*** Brano di testo ***

4. Roma al tempo della guerra gota

Procopio di Cesarea – uno dei più eminenti storiografi bizantini – nacque in Palestina verso la fine del V secolo e nel 527 era già alla corte di Bisanzio in qualità di segretario e di consigliere di Belisario, che seguì nelle sue spedizioni militari in Persia, in Africa e in Italia fino al 540. Trascorse poi il resto della sua vita – morì attorno al 565 – a scrivere la storia dei suoi tempi. L'opera più importante di Procopio sono gli otto libri delle Storie delle guerre, di cui i primi due sono dedicati alla guerra persiana, i due successivi a quella vandalica e gli ultimi quattro a quella gota.

Oltre a fornire un quadro generale delle gesta di Belisario in Italia e della politica di Giustiniano, la Guerra gota presenta particolare interesse anche per la storia delle città italiche visitate da Procopio nel VI secolo. In più punti si sofferma a descrivere Roma e i suoi edifici, città che su di lui, di cultura e di sentimenti romani, esercitava un notevole fascino. (I brani qui riprodotti sono tratti dall'edizione curata da D. COMPARETTI, che ha dato anche la traduzione del testo greco, nelle «Fonti per la storia d'Italia» – d'ora in poi indicate con la sigla F.I.S.I. – nn. 23-25, voll. 3, Roma, 1895-98).

Su Procopio cf. D. COMPARETTI, op. cit., pp. VII-XXXIV; J. B. BURY, History of the later Roman Empire, London, 1923; M. E. COLONNA, Gli storici bizantini dal IV all'XI secolo, Napoli, 1956.

***

Le tue istruzioni:
Riproduci dal brano su Procopio di Cesarea la parte che comincia con "Oltre a fornire" e finisce con "3, Roma, 1895-98).". Le righe che seguono sono materiale a sé, separato dal brano.

*** Insieme di dati ***

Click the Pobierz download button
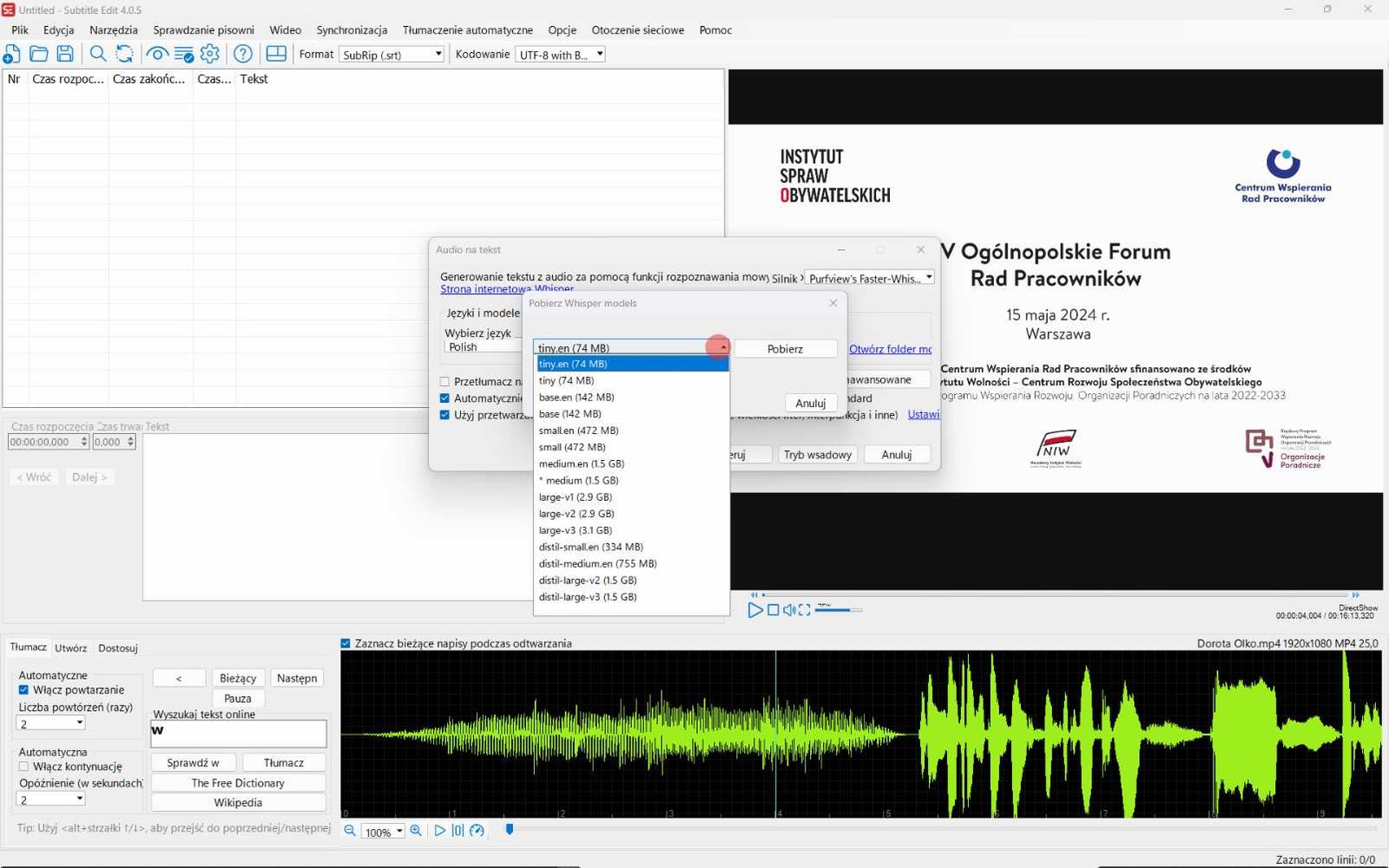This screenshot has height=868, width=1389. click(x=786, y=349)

***
*** Insieme di dati ***

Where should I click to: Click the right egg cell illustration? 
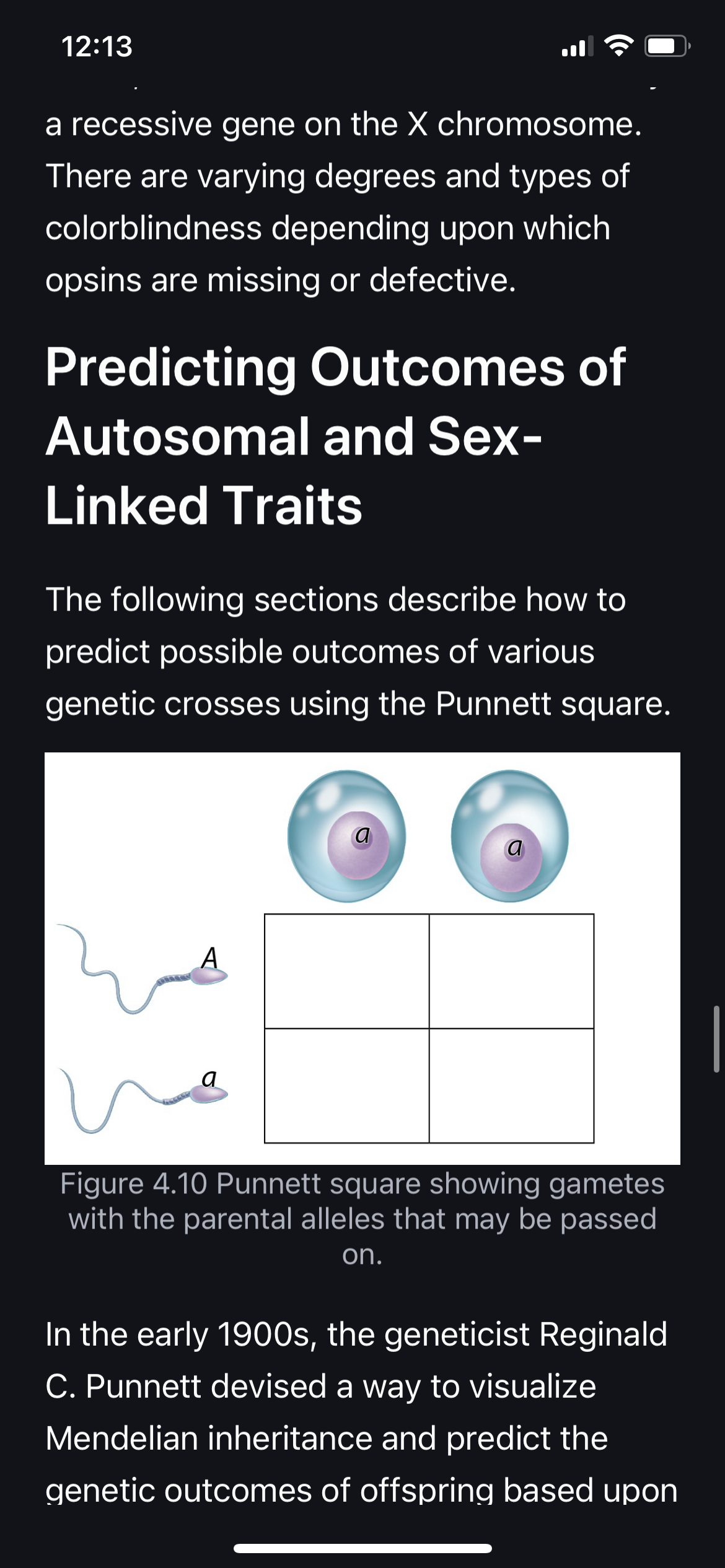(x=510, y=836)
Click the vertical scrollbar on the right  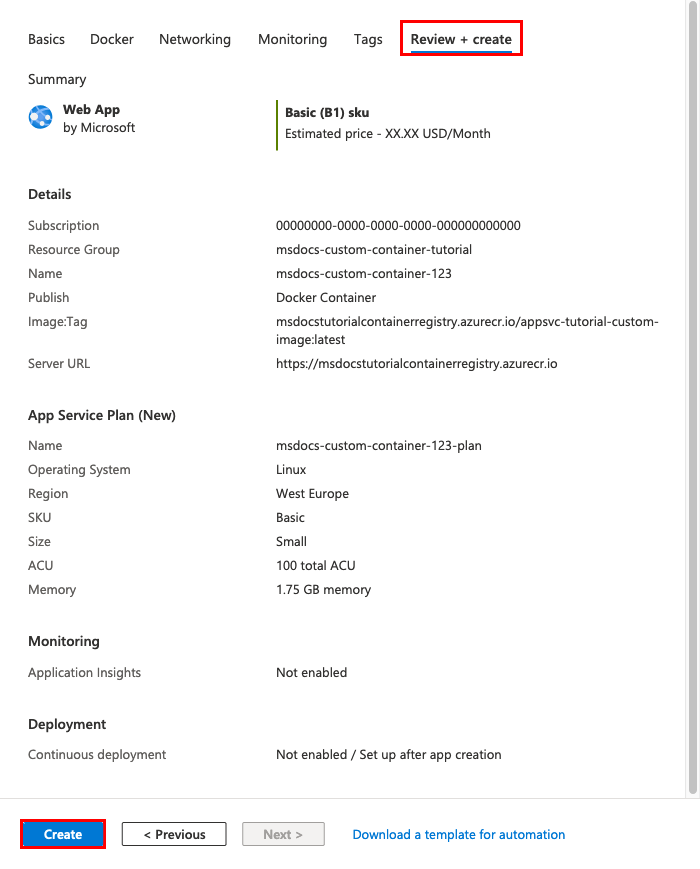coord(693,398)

***

Risposta qui sotto:
Oltre a fornire un quadro generale delle gesta di Belisario in Italia e della politica di Giustiniano, la Guerra gota presenta particolare interesse anche per la storia delle città italiche visitate da Procopio nel VI secolo. In più punti si sofferma a descrivere Roma e i suoi edifici, città che su di lui, di cultura e di sentimenti romani, esercitava un notevole fascino. (I brani qui riprodotti sono tratti dall'edizione curata da D. COMPARETTI, che ha dato anche la traduzione del testo greco, nelle «Fonti per la storia d'Italia» – d'ora in poi indicate con la sigla F.I.S.I. – nn. 23-25, voll. 3, Roma, 1895-98).